### Supplied passage
======

In spite of all our hindsight, in spite of having both the Old and New Testament scriptures, we continue to be surprised by what God is doing. It continues to shock us that God is not creating a nation in the way that the world understands it. God is not about just setting up an alternative domination system of kings and a fixed address and a centralized religious authority. We continue to be surprised by the way that Jesus is going ahead of us in a pillar of cloud and fire to lead us. We continue to struggle with God’s call – not to settle, but to follow and respond to the voice of the shepherd who leads us.
This is true for us today, and it’s been true for our spiritual ancestors. The church has repeatedly fallen into the same sorts of centralizing, top-down, fixed-address patterns after the way of David and the Temple in Jerusalem.
The early church, even before Constantine, quickly got obsessed with which bishops had what authority and which rituals were really salvific and which rules really had to be followed. In the post-Constantinian period, the empire adopted Christianity as the official state religion. The church embraced this with relief. Finally, we had a king to rule over us. Finally, we could settle.

======

### Dataset extract
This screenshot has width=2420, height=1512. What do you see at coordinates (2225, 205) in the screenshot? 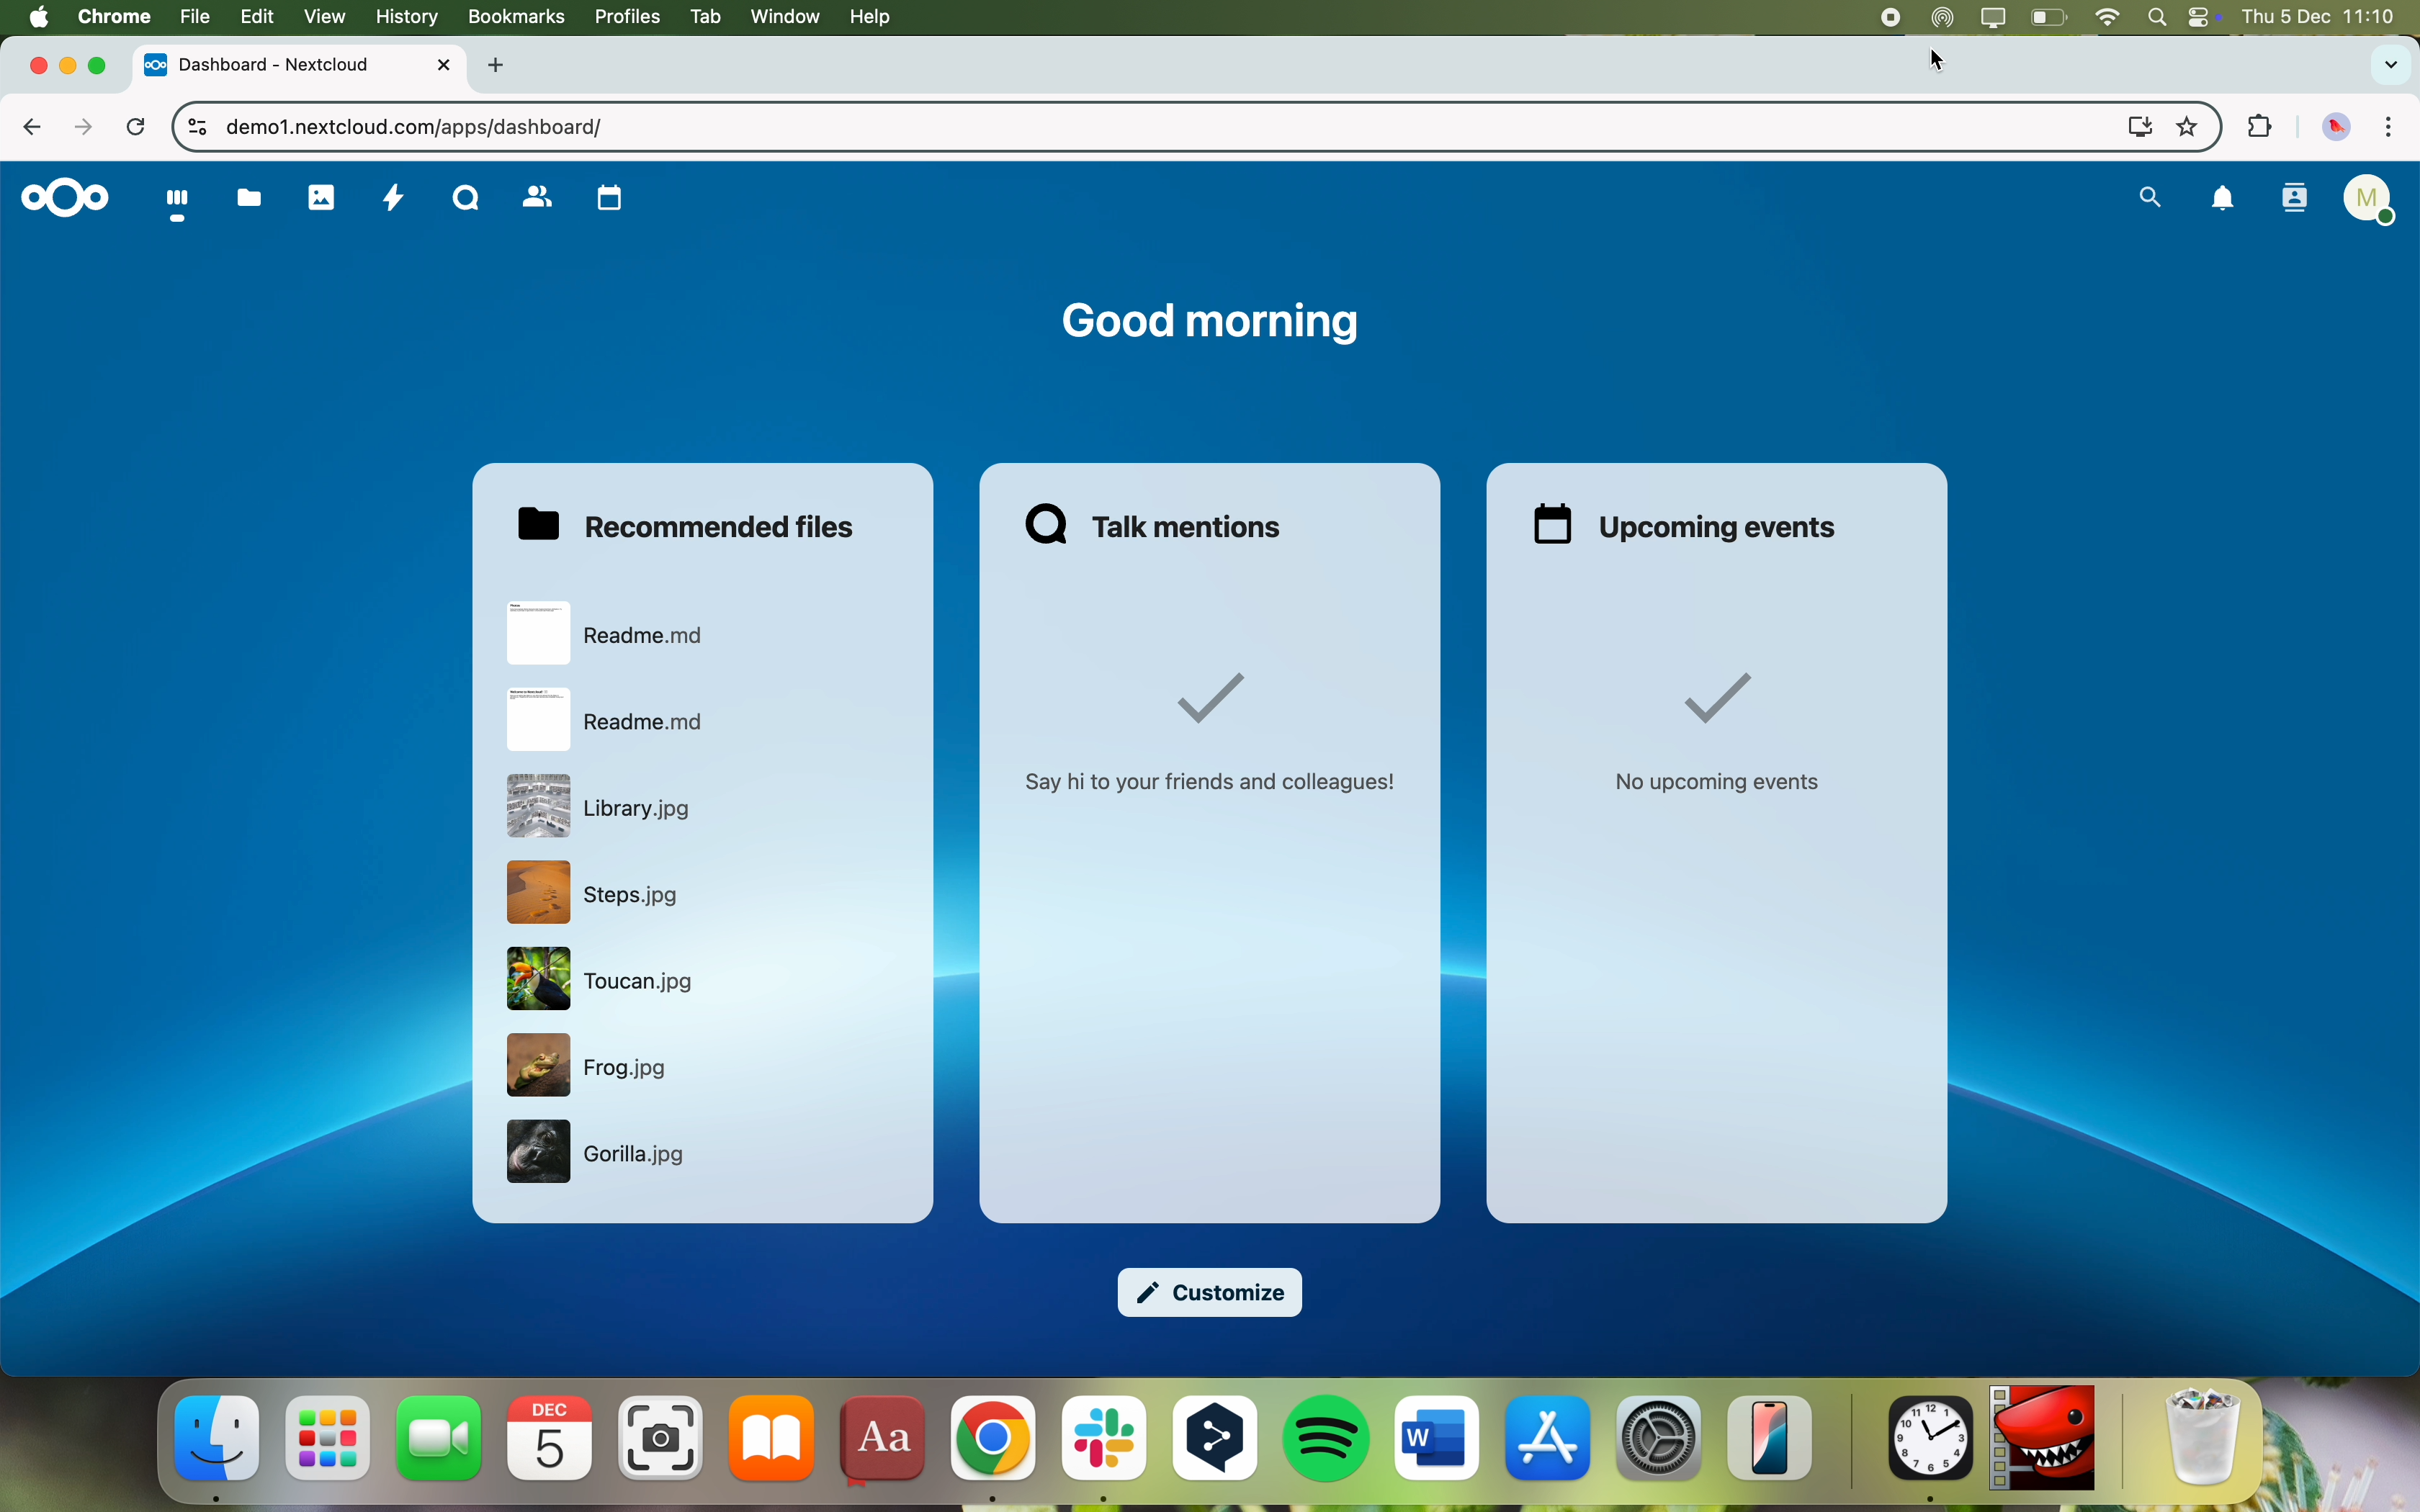
I see `click on notifications` at bounding box center [2225, 205].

======

### Short task 1
Reproduce everything in the passage about God's call to follow from "The early church, even" down to "we could settle.".
### Short task 2
According to the passage about God's call to follow, why did the church embrace the empire's adoption of Christianity as the state religion?
### Short task 3
Write the next part of the passage about God's call to follow, picking up after its final sentence.
The lines that come after the passage about God's call to follow are separate material.

### Written answer 1
The early church, even before Constantine, quickly got obsessed with which bishops had what authority and which rituals were really salvific and which rules really had to be followed. In the post-Constantinian period, the empire adopted Christianity as the official state religion. The church embraced this with relief. Finally, we had a king to rule over us. Finally, we could settle.

### Written answer 2
The church embraced it with relief because it finally had a king to rule over it and could finally settle.

### Written answer 3
Christianity was transformed. What was once a network of small groups meeting in homes, back rooms, and cemeteries had become the religion of the empire. Soon, there were thousands of people gathering in brightly lit basilicas. Communion meals once held in homes were transformed into public spectacles. Home cooked meals were replaced by mass distribution of wafers and wine.
The charismatic ministry of the early apostles had relied completely on the Holy Spirit and on the conviction that came with it. Over time, this inward authority was transformed into a fixed institutional hierarchy that depended on social power and imperial politics, the sword.
Since this time, there have been many other movements of the Holy Spirit, which have heard the voice of the shepherd and sought to follow him wherever he goes. This was the origin of the Quaker movement. The early Quakers found themselves in the middle of an institutional fight with a centralizing Church of England that wanted to bring all English people into a one church under one king. This was an institution that imposed heavy taxes on the people to support an elite clergy. It was a system that put the king on top of the church as the temporal ruler of the church, replacing Christ the head. This was a system that upheld arbitrary social distinctions and class hierarchy, to make sure that the wealthy and socially important people got the respect they were due and that the poor and uneducated were kept in their place.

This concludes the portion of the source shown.